This mini-tutorial is largely based on material by Henry Schreiner (Princeton University), with minor modifications.
</div>

### **1. Basic 1D histogram**

In [None]:
import boost_histogram as bh

import numpy as np
import matplotlib.pyplot as plt

Let's generate some data and create a histogram:

In [None]:
data1 = np.random.normal(3.5, 2.5, size=1_000_000)

h1 = bh.Histogram(bh.axis.Regular(40, -2, 10))

In [None]:
h1.fill(data1)

Let's explicitly check to see how many entries are in the histogram:

In [None]:
h1.sum()

What happened to the missing items? They are in the underflow and overflow bins ;-):

In [None]:
h1.sum(flow=True)

As is ROOT, overflow bins are on by default. We can turn them off, but they enable some powerful things such as projections.

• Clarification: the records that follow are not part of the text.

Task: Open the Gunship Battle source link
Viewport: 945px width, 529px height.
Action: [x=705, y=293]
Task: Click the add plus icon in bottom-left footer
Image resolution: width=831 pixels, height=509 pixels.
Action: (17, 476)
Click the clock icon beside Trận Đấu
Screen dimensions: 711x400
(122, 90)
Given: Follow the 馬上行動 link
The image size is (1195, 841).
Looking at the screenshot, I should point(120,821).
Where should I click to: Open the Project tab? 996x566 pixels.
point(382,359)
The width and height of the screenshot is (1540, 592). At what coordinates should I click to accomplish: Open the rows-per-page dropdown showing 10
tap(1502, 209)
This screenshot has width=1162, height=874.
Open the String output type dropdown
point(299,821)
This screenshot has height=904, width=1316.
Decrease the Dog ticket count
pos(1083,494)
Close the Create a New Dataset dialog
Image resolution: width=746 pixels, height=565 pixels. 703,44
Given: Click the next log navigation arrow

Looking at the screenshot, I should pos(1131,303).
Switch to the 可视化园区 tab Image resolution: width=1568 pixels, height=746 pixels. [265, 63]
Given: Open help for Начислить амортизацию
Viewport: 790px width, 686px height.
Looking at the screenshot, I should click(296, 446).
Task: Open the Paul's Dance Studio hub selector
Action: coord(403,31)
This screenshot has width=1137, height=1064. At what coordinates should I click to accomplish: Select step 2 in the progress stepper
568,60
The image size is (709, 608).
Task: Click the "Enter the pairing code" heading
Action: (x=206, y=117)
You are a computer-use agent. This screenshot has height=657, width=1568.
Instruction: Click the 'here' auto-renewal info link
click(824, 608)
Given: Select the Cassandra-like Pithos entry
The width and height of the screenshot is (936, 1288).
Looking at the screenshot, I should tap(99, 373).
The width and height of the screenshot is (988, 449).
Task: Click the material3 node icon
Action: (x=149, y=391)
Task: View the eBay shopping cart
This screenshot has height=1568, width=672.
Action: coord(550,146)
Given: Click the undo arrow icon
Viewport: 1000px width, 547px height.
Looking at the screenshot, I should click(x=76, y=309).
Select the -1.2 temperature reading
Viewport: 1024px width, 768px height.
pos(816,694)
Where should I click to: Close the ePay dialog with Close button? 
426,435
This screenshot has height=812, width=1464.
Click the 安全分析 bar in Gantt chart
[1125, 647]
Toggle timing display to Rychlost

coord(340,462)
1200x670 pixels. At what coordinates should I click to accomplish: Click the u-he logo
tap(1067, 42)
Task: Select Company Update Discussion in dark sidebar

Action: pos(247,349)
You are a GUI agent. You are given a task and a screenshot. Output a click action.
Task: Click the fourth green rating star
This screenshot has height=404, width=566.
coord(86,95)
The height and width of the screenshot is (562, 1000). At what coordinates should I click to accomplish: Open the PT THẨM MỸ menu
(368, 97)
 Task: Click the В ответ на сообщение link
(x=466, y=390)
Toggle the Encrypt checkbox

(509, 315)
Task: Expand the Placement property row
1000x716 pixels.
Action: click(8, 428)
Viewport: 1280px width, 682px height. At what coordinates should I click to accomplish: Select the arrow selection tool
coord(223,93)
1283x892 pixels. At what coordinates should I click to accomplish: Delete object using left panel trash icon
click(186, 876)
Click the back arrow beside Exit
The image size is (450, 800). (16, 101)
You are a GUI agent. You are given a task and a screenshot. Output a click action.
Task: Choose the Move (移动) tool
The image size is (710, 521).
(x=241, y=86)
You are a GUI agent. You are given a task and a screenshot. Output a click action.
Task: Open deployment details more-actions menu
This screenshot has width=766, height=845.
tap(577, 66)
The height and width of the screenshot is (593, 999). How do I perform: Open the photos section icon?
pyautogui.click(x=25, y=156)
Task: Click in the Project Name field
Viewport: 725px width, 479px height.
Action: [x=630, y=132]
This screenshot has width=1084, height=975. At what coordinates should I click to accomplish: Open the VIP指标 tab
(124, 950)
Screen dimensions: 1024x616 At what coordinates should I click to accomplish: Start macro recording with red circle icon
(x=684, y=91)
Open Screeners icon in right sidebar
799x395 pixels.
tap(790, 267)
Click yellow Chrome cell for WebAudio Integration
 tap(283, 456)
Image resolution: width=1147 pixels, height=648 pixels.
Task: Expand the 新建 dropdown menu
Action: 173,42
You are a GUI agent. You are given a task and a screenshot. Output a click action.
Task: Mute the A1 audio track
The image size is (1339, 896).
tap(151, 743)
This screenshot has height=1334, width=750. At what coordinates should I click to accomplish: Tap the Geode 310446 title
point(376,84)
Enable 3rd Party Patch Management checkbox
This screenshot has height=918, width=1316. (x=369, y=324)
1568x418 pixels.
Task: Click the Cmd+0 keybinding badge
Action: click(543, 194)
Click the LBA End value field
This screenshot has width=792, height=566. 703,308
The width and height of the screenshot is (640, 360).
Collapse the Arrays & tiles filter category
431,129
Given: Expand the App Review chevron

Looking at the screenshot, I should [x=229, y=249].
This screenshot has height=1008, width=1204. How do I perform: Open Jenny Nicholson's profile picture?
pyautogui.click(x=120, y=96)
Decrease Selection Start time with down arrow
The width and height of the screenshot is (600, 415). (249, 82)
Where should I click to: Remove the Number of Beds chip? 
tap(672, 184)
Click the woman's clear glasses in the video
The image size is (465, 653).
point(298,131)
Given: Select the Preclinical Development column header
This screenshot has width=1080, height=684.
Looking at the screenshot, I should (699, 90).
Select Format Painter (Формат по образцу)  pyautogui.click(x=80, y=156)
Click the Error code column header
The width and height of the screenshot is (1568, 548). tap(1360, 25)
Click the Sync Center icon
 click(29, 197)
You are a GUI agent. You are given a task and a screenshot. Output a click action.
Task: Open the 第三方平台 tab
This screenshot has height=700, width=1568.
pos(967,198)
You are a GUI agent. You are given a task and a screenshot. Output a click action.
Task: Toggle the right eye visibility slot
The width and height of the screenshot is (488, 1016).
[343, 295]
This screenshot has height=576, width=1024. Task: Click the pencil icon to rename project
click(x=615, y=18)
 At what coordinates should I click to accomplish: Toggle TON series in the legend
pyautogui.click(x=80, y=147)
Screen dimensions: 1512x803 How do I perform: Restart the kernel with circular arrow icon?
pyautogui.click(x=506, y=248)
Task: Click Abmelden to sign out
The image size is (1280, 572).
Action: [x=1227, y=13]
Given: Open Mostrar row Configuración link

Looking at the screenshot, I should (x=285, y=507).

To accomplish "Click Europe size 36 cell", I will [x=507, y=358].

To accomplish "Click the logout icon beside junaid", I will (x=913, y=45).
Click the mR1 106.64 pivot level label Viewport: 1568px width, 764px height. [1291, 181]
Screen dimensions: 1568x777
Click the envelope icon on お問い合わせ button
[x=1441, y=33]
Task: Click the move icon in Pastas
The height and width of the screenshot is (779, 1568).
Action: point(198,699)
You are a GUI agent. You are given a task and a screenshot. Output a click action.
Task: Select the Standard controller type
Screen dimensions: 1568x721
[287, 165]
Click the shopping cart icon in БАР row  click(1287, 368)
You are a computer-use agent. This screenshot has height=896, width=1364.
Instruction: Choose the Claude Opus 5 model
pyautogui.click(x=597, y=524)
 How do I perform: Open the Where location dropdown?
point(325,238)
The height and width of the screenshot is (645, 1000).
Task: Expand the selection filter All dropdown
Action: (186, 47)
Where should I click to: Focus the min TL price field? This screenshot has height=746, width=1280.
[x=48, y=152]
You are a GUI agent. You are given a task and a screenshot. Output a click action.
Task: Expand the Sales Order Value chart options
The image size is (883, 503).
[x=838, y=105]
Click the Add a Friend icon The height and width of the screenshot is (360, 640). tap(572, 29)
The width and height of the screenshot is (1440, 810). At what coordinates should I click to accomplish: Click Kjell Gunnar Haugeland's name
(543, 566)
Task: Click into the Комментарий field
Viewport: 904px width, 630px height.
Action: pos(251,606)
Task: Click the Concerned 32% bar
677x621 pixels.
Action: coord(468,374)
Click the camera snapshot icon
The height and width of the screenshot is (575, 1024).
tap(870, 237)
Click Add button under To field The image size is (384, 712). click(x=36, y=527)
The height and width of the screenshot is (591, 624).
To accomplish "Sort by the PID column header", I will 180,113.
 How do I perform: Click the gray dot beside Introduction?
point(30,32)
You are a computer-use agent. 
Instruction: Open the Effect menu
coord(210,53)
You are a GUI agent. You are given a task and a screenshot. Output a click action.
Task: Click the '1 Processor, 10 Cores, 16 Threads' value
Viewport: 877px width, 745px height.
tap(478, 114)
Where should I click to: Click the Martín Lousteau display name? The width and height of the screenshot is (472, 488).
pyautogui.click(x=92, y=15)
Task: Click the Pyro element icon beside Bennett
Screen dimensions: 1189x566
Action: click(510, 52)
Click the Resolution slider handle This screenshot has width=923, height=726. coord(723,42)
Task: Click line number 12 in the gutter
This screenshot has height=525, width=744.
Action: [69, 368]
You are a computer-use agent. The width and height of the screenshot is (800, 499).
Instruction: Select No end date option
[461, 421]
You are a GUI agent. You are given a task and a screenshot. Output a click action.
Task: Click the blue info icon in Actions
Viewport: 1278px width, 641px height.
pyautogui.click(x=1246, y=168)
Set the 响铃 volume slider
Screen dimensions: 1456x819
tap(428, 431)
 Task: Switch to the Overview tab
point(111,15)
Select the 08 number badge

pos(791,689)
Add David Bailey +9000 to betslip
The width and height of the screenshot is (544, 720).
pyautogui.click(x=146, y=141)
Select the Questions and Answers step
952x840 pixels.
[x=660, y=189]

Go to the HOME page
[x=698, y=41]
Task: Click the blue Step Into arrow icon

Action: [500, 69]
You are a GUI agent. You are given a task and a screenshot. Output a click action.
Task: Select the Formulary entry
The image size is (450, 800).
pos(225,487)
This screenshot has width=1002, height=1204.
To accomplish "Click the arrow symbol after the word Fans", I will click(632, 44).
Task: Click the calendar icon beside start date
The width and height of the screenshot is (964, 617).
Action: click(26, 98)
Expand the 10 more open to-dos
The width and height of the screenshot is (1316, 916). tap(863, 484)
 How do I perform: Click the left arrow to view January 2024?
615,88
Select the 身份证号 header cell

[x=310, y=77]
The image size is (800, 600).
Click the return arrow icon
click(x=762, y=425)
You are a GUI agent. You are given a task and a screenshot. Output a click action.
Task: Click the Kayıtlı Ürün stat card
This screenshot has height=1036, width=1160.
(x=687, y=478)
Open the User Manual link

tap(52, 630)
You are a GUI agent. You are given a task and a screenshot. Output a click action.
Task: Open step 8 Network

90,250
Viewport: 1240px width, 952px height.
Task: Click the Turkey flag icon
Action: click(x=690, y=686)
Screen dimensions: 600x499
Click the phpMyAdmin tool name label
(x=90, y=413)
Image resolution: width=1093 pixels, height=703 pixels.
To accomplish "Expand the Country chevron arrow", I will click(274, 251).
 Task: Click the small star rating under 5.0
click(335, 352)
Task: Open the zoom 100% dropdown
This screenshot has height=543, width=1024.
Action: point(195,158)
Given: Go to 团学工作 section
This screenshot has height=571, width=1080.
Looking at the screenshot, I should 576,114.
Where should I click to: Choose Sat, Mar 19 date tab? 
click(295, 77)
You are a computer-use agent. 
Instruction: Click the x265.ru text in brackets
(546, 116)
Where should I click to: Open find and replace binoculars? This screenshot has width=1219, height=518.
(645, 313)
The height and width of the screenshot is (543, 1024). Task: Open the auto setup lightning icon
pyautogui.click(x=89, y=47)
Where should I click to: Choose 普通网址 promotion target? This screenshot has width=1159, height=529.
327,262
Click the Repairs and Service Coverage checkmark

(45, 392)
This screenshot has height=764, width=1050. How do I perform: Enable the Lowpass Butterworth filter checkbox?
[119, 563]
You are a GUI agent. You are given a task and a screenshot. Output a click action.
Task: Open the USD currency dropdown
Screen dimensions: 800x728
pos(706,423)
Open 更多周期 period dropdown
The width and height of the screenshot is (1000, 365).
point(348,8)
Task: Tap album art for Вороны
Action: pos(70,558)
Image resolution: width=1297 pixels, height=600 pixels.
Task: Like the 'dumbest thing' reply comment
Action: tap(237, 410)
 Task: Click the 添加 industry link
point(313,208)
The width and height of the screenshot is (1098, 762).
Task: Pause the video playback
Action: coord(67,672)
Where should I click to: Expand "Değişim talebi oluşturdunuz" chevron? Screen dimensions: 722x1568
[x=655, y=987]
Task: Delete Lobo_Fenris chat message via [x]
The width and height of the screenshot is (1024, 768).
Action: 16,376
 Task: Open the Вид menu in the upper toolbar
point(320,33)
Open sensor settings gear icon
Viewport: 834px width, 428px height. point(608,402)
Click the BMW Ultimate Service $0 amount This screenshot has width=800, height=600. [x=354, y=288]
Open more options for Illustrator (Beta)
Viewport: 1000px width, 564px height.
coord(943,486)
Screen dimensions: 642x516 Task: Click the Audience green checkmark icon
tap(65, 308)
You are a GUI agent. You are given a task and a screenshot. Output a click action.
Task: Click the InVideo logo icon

Make sure things visually look OK:

In [None]:
plt.bar(h1.axes[0].centers, h1, width=h1.axes[0].widths);

From now on, let's be lazy with a helper function for plotting:

In [None]:
plothist = lambda h: plt.bar(h.axes[0].centers, h, width=h.axes[0].widths);

### **2. Drop-in replacement for NumPy**

In [None]:
bins2, edges2 = bh.numpy.histogram(data1, bins=10)
bins2, edges2

### **3. "Extra dimensions"**
The same API works for multiple dimensions. This is an area where the library shines particularly well.

In [None]:
h2 = bh.Histogram(
    bh.axis.Regular(150, -1.5, 1.5),
    bh.axis.Regular(100, -1, 1)
)

h2

In [None]:
def make_2D_data(*, mean=(0,0), widths=(1,1), size=1_000_000):
    cov = np.asarray(widths) * np.eye(2)
    return np.random.multivariate_normal(mean, cov, size=size).T

In [None]:
data3x = make_2D_data(mean=[-.75, .5], widths=[.2, 0.02])
data3y = make_2D_data(mean=[.75, .5], widths=[.2, 0.02])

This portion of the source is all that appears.